The head of the Siberian region of Tuva, Sholban Kara-ool, said all residents of the region's two border districts, Ovyursky and Mongun-Taiginsky, will be inoculated. The two districts are home to some 14,000 individuals.
The regional leader said in a statement that the disease is dangerous and called for everyone over the age of two to be vaccinated and for a permanent stock of the vaccine.
Russian health officials earlier appealed to residents of the mountainous Tuva and Altai regions not to hunt or eat marmots.
Typically, bubonic plague is highly contagious and transmitted between animals and humans through the bite of infected fleas and contact with infected animals like marmots.
Meanwhile as a result of the second death, China had sealed off village in Inner Mongolia.
According to a medic report, authorities in China have cut off a Chinese region of Inner Mongolia after a man living in one of its villages was confirmed to have died of bubonic plague infection, this was the second death in weeks.

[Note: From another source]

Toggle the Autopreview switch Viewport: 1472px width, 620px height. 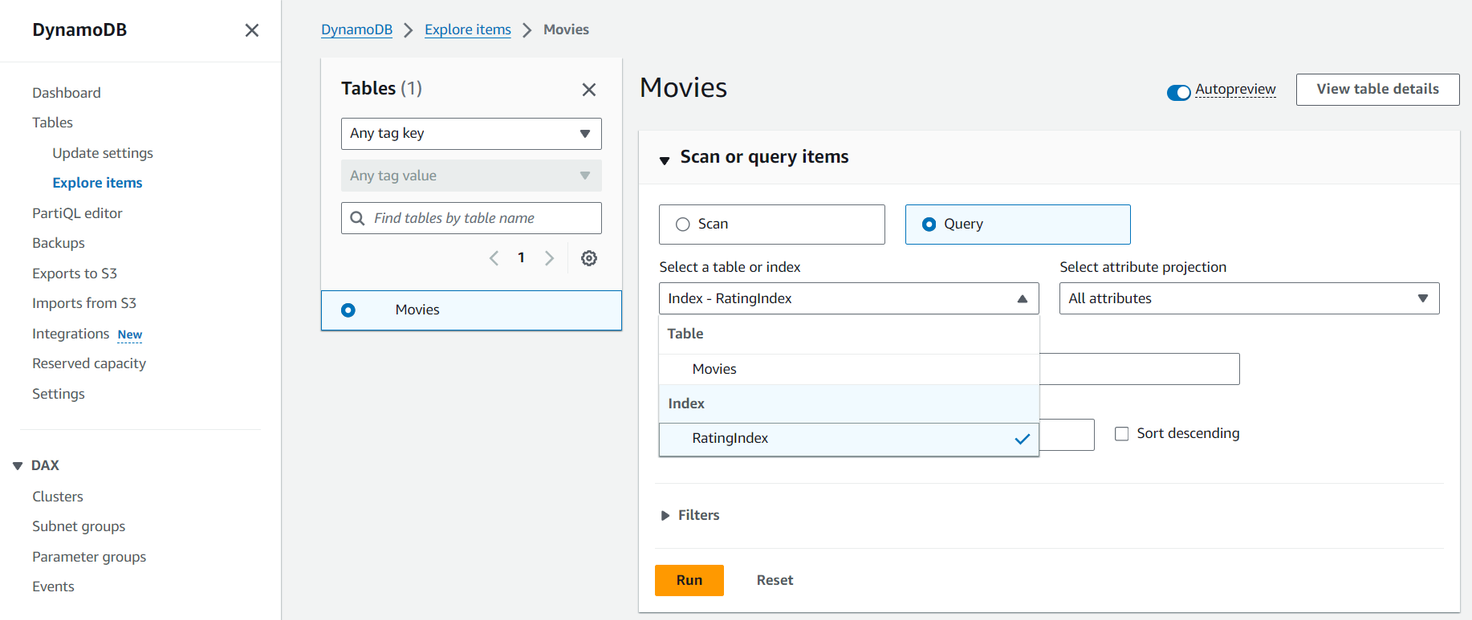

Bubonic plague is a dreaded disease, and a centuries-old disease and its causative contagion is known to have triggered the worse pandemics in human history.
The recent bubonic plague victim from China was a resident of a village called Baotou and his death on Thursday came after his circulatory system collapsed, the Baotou Municipal Health Commission said in a statement on its website.
Chinese health authorities have not given more details about how the plague originated and where the victim caught the infection etc.
As a precautionary procedure to contain the spread of the disease, Chinese authorities seem to have clamped down upon the Suji Xincun village in Damao Banner district, where the dead patient lived, sealing it and cutting it off from the rest of the country. Villagers in the area are being asked to get tested and houses are being disinfected.
To date no new infections have been reported. But as a precautionary method, nine persons who were in close contact with the man and 26 others who are traced as secondary contacts, have all been tested. Fortunately, they have all tested negative, says the report.
It was reported that the entire district where the village is located will be on plague-prevention alert until the end of the year. Level - 3 alert is in place.
There are 4 levels to the alert system. The alert prohibits the hunting and eating of animals that could transfer plague. It also urges people to inform the authorities of any suspected cases of plague or fever due to unknown reasons, and report any sick or dead marmots and other animals.